Swapnil Bhartiya: What’s your plan with the funding what are the areas you are going to focus on with this round?
Avery Pennarun: I think a little bit unusually for a company raising this much money we’re not going to immediately start dumping it all into marketing and sales. We did make a joke at one point. It’s like, we calculated we could actually reserve seven minutes of Super Bowl time with a $100 million, which would really annoy everybody watching the Super Bowl. But it’s amazing to try to put this much, the scale of this much money in perspective, but the truth is Tailscale is already working really well. And the thing that works really well for us is having extremely high quality goals and building the product that people actually want and getting out of their way, right? So we’re going to keep on investing in that and keep on solving adjacent problems to the core one that we started with.

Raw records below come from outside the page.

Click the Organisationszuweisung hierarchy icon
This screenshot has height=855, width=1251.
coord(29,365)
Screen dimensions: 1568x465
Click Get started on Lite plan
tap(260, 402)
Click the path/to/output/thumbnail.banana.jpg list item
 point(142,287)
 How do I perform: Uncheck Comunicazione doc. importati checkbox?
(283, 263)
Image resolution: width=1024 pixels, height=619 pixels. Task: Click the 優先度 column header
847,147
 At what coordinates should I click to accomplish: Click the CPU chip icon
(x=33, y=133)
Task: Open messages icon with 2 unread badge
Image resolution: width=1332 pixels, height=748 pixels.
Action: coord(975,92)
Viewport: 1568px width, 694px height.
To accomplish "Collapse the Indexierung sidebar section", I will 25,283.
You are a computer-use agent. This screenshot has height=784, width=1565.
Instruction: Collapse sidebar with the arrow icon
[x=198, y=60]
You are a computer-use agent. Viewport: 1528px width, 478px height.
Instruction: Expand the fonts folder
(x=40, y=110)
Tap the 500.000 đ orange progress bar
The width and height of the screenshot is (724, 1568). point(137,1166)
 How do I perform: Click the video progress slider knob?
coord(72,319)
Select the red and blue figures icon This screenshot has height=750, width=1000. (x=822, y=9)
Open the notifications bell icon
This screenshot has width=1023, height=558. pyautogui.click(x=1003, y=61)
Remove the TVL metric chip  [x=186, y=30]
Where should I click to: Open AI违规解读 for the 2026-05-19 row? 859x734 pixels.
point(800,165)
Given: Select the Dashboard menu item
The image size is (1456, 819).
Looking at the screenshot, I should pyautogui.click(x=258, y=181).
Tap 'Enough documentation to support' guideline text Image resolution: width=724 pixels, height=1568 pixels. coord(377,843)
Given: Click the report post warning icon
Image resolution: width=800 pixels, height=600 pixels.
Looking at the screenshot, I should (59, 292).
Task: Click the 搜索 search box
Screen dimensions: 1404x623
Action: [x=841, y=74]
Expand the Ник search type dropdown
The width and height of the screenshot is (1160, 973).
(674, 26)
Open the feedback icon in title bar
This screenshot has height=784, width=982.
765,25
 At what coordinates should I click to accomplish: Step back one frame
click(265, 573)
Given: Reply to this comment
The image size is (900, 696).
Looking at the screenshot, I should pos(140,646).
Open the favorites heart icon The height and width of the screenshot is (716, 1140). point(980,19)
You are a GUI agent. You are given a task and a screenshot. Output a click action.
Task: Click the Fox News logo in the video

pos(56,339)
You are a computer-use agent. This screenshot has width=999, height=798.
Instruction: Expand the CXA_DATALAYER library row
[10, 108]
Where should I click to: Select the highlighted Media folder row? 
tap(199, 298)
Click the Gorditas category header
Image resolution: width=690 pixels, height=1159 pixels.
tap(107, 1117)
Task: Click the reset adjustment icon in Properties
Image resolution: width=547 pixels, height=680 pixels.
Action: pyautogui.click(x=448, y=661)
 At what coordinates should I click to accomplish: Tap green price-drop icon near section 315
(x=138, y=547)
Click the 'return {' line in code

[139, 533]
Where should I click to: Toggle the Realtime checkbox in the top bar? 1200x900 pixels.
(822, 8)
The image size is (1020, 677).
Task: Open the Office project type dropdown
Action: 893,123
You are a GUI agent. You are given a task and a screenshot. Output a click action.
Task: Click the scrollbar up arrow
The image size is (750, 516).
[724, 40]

And we believe the growth is sort of going to follow naturally from that. And so of course, we’re going to hire a few more sales people and a bit more on marketing, but the core of the product is not going to change. And the nature of the free plan is going to stay the free plan. And it’s all about, we have really lofty goals, like the Internet is broken. If you’re going to fix the Internet, it needs to be for everybody in the world. How do you get a product like this to be helping everybody in the world?
Swapnil Bhartiya: Any closing thoughts?
Yeah. The funniest thing about Tailscale is that people don’t… You can tell them what it does and they don’t get it. They don’t believe you. And we often get feedback that their friends have been telling them to try Tailscale for weeks or months, and they never got around to it. And then they finally tried it and it’s like, “Whoa, this was first of all way easier to get started than I thought it was. And secondly, way more useful than I thought it would be.” And so my best advice is like, don’t listen to anything I’ve said, just go into the app store, download Tailscale, test it out. And in five minutes, if you don’t believe that it’s good, then you can give up because almost everybody who just finally pushes that button to try it out immediately understands.
Swapnil Bhartiya: Swapnil Bhartiya: Avery thanks for joing me today and I look forward to our next conversation. Thank you.
Avery Pennarun: Yeah. Thank you very much. And of course, we’re always happy to come back whenever you need us.